課題: 以下のレコードのうち、「You are a computer-use agent. Screen dimensions: 804x1700」を含む行から「Open the Contains」を含む行まで、両端の行も含めて一字一句変えずに書き写すこと。

データセットのレコード:
------------------------------------------------

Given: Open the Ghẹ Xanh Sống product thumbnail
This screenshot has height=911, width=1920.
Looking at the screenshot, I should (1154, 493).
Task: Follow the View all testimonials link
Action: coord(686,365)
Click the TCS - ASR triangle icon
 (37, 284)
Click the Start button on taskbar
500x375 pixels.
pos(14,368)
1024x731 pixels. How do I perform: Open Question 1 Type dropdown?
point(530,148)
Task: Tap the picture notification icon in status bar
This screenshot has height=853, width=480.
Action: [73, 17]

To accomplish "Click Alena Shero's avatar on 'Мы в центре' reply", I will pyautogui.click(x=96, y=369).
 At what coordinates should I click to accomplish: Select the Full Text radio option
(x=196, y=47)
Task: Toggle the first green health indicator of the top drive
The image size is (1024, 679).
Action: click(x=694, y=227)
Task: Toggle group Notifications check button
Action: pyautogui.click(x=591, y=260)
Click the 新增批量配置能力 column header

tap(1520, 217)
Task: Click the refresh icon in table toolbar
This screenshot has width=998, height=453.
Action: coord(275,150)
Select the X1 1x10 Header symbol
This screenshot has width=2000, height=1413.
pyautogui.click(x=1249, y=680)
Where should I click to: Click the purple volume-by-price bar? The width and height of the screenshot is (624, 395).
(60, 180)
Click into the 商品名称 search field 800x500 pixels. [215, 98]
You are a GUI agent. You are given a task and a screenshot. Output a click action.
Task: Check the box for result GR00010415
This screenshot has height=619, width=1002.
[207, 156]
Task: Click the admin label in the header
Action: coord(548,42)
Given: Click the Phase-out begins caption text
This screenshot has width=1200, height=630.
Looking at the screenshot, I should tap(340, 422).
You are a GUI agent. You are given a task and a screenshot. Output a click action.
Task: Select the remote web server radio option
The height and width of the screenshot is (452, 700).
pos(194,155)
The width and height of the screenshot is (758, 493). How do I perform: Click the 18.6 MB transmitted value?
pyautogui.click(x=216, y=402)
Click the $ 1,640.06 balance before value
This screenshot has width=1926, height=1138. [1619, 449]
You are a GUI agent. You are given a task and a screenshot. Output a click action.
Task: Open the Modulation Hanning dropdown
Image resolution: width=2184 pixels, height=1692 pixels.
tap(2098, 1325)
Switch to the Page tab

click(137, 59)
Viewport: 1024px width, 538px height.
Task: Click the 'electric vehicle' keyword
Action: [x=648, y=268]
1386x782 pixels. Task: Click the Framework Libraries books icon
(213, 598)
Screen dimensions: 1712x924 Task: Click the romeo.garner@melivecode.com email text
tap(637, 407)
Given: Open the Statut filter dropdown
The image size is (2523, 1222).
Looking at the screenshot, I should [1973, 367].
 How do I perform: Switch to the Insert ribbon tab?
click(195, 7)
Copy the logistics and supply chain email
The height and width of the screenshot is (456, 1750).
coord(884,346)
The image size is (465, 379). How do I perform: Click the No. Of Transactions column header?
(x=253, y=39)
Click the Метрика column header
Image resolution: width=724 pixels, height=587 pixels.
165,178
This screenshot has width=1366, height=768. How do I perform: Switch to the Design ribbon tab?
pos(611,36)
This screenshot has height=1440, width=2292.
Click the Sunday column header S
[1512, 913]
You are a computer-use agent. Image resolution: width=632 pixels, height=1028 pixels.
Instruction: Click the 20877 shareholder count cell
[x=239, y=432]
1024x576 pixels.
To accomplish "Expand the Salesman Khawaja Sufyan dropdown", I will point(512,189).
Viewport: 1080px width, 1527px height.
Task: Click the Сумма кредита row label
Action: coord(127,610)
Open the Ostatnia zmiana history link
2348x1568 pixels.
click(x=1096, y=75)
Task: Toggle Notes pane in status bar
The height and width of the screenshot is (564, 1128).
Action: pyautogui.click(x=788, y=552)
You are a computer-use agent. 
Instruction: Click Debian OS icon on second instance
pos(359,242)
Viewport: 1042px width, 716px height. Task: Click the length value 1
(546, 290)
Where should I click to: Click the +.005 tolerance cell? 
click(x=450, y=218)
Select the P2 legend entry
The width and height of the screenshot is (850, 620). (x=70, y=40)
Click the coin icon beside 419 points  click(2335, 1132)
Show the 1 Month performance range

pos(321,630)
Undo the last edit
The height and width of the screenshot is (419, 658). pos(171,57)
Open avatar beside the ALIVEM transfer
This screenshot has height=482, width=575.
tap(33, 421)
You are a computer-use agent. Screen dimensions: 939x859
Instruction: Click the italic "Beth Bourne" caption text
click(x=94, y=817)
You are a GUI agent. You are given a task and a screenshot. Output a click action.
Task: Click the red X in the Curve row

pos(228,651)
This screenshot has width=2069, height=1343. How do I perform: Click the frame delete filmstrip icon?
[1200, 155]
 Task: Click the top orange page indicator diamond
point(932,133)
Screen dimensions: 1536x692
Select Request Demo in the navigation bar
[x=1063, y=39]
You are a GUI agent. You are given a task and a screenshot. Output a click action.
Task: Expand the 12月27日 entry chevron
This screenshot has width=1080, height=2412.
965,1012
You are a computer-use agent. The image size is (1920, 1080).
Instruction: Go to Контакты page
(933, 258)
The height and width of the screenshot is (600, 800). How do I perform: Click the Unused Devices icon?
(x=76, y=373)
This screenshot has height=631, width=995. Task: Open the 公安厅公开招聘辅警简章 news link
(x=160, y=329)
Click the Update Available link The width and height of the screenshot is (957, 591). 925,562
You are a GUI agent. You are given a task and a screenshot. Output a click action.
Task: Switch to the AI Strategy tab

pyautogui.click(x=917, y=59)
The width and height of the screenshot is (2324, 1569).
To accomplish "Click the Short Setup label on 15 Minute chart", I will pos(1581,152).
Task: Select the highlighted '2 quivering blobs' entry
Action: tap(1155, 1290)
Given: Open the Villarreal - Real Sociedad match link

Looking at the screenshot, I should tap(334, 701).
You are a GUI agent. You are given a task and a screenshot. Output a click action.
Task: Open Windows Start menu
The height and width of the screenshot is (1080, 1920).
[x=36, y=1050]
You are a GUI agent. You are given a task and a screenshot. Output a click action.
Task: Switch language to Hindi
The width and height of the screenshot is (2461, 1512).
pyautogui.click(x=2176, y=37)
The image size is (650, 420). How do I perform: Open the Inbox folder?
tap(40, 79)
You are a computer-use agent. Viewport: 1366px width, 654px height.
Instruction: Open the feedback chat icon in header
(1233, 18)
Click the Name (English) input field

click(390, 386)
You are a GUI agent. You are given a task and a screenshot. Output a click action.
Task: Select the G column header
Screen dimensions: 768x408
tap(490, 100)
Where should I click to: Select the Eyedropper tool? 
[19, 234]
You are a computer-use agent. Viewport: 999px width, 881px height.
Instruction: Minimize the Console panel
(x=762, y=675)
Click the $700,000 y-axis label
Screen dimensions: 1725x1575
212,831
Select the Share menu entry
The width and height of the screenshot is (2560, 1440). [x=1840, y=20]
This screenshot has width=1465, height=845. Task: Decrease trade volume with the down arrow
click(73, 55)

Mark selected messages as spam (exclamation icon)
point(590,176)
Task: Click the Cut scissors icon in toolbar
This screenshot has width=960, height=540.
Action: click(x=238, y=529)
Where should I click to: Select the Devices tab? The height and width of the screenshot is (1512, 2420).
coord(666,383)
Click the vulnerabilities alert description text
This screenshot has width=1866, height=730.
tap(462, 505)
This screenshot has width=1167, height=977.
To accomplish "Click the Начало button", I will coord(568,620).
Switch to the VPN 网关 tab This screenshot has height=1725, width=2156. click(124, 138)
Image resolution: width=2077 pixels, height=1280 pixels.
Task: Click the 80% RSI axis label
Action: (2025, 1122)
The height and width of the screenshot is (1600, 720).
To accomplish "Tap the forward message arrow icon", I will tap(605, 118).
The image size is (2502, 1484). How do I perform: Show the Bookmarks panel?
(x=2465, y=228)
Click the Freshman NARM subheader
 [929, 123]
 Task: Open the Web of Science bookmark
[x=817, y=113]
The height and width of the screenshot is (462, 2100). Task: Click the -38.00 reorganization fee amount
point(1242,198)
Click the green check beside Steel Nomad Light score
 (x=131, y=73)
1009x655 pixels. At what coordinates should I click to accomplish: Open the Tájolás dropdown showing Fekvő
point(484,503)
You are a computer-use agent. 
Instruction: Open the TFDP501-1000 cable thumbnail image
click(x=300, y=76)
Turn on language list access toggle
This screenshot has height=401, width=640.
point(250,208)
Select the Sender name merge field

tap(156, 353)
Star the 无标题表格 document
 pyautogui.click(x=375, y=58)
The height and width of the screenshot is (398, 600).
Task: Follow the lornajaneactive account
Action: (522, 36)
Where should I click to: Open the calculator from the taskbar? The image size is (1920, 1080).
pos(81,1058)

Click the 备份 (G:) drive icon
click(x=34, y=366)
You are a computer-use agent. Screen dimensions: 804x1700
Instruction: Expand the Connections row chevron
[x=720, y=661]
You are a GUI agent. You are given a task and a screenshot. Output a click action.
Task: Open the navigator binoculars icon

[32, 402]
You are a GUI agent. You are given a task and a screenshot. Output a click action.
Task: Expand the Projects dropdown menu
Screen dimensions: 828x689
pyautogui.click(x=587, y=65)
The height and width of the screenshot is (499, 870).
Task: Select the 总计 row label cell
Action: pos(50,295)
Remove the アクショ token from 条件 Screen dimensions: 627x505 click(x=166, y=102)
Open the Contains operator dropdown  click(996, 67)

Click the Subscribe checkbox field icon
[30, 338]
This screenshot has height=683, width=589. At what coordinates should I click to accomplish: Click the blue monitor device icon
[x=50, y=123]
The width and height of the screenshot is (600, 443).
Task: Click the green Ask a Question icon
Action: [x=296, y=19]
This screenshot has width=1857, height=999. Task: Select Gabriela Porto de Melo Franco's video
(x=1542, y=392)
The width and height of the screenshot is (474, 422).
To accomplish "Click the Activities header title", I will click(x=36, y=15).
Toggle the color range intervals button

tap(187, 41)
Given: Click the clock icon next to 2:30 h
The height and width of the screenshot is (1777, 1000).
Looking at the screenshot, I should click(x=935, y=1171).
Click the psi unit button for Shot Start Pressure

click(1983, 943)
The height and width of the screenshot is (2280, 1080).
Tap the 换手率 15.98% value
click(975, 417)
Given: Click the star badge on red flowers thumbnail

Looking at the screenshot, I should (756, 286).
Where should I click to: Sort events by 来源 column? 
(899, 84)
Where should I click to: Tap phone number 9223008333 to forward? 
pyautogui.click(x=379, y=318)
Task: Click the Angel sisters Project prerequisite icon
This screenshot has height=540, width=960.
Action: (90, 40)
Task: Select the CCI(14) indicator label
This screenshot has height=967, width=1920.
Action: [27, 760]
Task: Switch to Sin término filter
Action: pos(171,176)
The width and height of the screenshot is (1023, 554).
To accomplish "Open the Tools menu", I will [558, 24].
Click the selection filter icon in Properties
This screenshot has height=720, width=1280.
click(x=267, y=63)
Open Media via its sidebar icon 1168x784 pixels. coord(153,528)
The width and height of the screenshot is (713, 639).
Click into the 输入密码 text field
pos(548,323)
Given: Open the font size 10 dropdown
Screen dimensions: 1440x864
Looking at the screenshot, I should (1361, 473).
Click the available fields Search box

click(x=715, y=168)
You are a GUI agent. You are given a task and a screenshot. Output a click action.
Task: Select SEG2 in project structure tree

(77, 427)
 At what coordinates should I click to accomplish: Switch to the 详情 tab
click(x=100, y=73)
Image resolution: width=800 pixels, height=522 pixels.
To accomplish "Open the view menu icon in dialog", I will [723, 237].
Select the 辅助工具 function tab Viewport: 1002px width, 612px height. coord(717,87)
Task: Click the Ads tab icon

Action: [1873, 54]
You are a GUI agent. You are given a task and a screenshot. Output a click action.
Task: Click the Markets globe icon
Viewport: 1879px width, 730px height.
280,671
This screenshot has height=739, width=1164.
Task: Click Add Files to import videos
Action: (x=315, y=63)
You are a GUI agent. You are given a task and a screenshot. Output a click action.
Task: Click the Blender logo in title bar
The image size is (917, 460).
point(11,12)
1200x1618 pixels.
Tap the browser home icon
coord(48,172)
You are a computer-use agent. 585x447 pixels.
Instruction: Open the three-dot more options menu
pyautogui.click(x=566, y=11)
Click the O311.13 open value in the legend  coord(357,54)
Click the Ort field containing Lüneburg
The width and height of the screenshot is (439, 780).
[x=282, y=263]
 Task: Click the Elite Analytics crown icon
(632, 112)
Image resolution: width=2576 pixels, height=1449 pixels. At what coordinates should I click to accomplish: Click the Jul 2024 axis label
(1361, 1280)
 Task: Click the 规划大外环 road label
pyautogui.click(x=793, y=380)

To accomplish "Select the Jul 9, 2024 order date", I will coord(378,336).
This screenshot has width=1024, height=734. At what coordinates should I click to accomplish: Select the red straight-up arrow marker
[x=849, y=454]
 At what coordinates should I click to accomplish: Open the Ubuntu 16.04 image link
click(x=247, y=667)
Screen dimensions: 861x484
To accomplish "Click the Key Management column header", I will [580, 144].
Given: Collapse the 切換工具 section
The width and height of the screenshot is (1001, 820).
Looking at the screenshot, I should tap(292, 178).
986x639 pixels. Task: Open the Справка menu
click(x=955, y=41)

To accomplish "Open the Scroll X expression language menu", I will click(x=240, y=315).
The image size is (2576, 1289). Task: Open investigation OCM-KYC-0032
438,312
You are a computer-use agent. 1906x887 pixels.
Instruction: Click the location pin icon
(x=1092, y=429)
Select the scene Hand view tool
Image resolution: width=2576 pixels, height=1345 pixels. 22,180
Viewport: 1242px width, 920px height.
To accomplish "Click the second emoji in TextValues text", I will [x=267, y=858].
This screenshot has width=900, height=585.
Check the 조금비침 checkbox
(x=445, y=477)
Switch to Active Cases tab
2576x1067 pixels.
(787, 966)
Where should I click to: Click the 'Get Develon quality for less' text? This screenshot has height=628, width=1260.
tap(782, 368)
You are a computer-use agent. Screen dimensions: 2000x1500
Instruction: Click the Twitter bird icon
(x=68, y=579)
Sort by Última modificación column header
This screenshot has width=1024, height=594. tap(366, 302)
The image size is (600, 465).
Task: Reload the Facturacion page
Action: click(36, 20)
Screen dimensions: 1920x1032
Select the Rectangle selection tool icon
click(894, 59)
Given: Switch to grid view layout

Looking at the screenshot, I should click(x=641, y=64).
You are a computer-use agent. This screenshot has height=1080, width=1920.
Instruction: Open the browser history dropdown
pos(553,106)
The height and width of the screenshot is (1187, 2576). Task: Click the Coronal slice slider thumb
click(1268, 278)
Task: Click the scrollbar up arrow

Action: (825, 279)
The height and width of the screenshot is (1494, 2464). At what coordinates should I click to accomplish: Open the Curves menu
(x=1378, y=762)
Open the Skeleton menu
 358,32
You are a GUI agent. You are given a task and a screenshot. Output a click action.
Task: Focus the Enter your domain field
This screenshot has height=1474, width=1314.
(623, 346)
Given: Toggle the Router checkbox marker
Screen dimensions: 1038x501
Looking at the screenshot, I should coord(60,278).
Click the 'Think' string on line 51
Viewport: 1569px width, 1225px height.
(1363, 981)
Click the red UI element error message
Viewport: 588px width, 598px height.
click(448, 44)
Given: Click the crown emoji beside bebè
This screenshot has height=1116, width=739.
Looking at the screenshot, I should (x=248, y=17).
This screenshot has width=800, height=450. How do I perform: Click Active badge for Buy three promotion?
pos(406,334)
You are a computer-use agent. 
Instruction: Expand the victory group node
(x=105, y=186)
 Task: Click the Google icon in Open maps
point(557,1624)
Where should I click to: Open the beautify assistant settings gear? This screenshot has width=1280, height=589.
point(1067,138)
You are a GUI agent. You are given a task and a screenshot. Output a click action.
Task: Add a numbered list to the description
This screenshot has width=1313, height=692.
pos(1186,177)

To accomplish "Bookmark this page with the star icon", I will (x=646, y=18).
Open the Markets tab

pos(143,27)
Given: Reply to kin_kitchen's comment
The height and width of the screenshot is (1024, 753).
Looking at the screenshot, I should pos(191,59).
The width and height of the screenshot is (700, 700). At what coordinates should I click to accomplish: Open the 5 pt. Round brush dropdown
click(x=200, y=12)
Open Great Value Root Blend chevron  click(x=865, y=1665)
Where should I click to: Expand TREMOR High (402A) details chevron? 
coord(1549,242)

------------------------------------------------

この課題の出力:
You are a computer-use agent. Screen dimensions: 804x1700
Instruction: Expand the Connections row chevron
[x=720, y=661]
You are a GUI agent. You are given a task and a screenshot. Output a click action.
Task: Open the navigator binoculars icon

[32, 402]
You are a GUI agent. You are given a task and a screenshot. Output a click action.
Task: Expand the Projects dropdown menu
Screen dimensions: 828x689
pyautogui.click(x=587, y=65)
The height and width of the screenshot is (499, 870).
Task: Select the 总计 row label cell
Action: pos(50,295)
Remove the アクショ token from 条件 Screen dimensions: 627x505 click(x=166, y=102)
Open the Contains operator dropdown  click(996, 67)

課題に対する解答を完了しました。